Ebeg' adalah jenis tarian rakyat yang berkembang di wilayah Banyumasan. Varian lain dari jenis kesenian ini di daerah lain dikenal dengan nama kuda lumping atau jaran kepang, ada juga yang menamakannya jathilan (Yogyakarta) juga reog (Jawa Timur) namun di wilayah Kecamatan Tambak (Wilayah Kabupaten Banyumas bagian selatan) lebih dikenal dengan nama "ebleg". Tarian ini menggunakan “ebeg” yaitu anyaman bambu yang dibentuk menyerupai kuda berwarna hitam atau putih dan diberi kerincingan. Penarinya mengenakan celana panjang dilapisi kain batik sebatas lutut dan berkacamata hitam, mengenakan mahkota dan sumping ditelinganya. Pada kedua pergelangan tangan dan kaki dipasangi gelang-gelang kerincingan sehingga gerakan tangan dan kaki penari ebeg selalu dibarengi dengan bunyi kerincingan. Jumlah penari ebeg 8 oarang atau lebih, dua orang berperan sebagai penthul-tembem, seorang berperan sebagai pemimpin atau dalang, 7 orang lagi sebagai penabuh gamelan, jadi satu grup ebeg bisa beranggotakan 16 orang atau lebih. Semua penari menggunakan alat bantu ebeg sedangkan penthul-tembem memakai topeng. Tarian ebeg termasuk jenis tari massal, pertunjukannya memerlukan tempat pagelaran yang cukup luas seperti lapangan atau pelataran/halaman rumah yang cukup luas. Waktu pertunjukan umumnya siang hari dengan durasi antara 1 – 4 jam. Peralatan untuk Gendhing pengiring yang dipergunakan antara lain kendang, saron, kenong, gong dan terompet. Selain peralatan Gendhing dan tari, ada juga ubarampe (sesaji) yang mesti disediakan berupa : bunga-bungaan, pisang raja dan pisang mas, kelapa muda (dewegan),jajanan pasar,dll. Untuk mengiringi tarian ini selalu digunakan lagu-lagu irama Banyumasan seperti ricik-ricik,gudrilblendronglung gadung,eling-eling,( crebonan), dan lain-lain. Yang unik, disaat pagelaran, saat trans (kerasukan/mendem) para pemainnya biasa memakan pecahan kaca (beling) atau barang tajam lainnya, mengupas kelapa dengan gigi, makan padi dari tangkainya, dhedek (katul), bara api, dll. sehingga menunjukkan kekuatannya Satria, demikian pula pemain yang manaiki kuda kepang menggambarkan kegagahan prajurit berkuda dengan segala atraksinya. Biasanya dalam pertunjukan ebeg dilengkapi dengan atraksi barongan, penthul dan cepet. Dalam pertunjukannya, ebeg diiringi oleh gamelan yang lazim disebut bendhe.



B.  Lengger-Calung

Kesenian tradisional lengger-calung tumbuh dan berkembang di wilayah ini. Sesuai namanya, tarian lengger-calung terdiri dari lengger (penari) dan calung (gamelan bambu), gerakan tariannya sangat dinamis dan lincah mengikuti irama calung. Diantara gerakan khas tarian lengger antara lain gerakan geyol, gedheg dan lempar sampur.

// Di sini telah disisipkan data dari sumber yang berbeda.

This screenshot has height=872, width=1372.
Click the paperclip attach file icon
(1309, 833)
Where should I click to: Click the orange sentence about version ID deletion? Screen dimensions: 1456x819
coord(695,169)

Dulu penari lengger adalah pria yang berdandan seperti wanita, kini penarinya umumnya wanita cantik sedangkan penari prianya hanyalah sebagai badut pelengkap yang berfungsi untuk memeriahkan suasana, badut biasanya hadir pada pertengahan pertunjukan. Jumlah penari lengger antara 2 sampai 4 orang, mereka harus berdandan sedemikian rupa sehingga kelihatan sangat menarik, rambut kepala disanggul, leher sampai dada bagian atas biasanya terbuka, sampur atau selendang biasanya dikalungkan dibahu, mengenakan kain/jarit dan stagen. Lengger menari mengikuti irama khas Banyumasan yang lincah dan dinamis dengan didominasi oleh gerakan pinggul sehingga terlihat sangat menggemaskan. Peralatan gamelan calung terdiri dari gambang barung, gambang penerus, dhendhem, kenong dan gong yang semuanya terbuat dari bambu wulung (hitam), sedangkan kendang atau gendang sama seperti gendang biasa. Dalam penyajiannya calung diiringi vokalis yang lebih dikenal sebagai sinden. Satu grup calung minimal memerlukan 7 orang anggota terdiri dari penabuh gamelan dan penari/lengger.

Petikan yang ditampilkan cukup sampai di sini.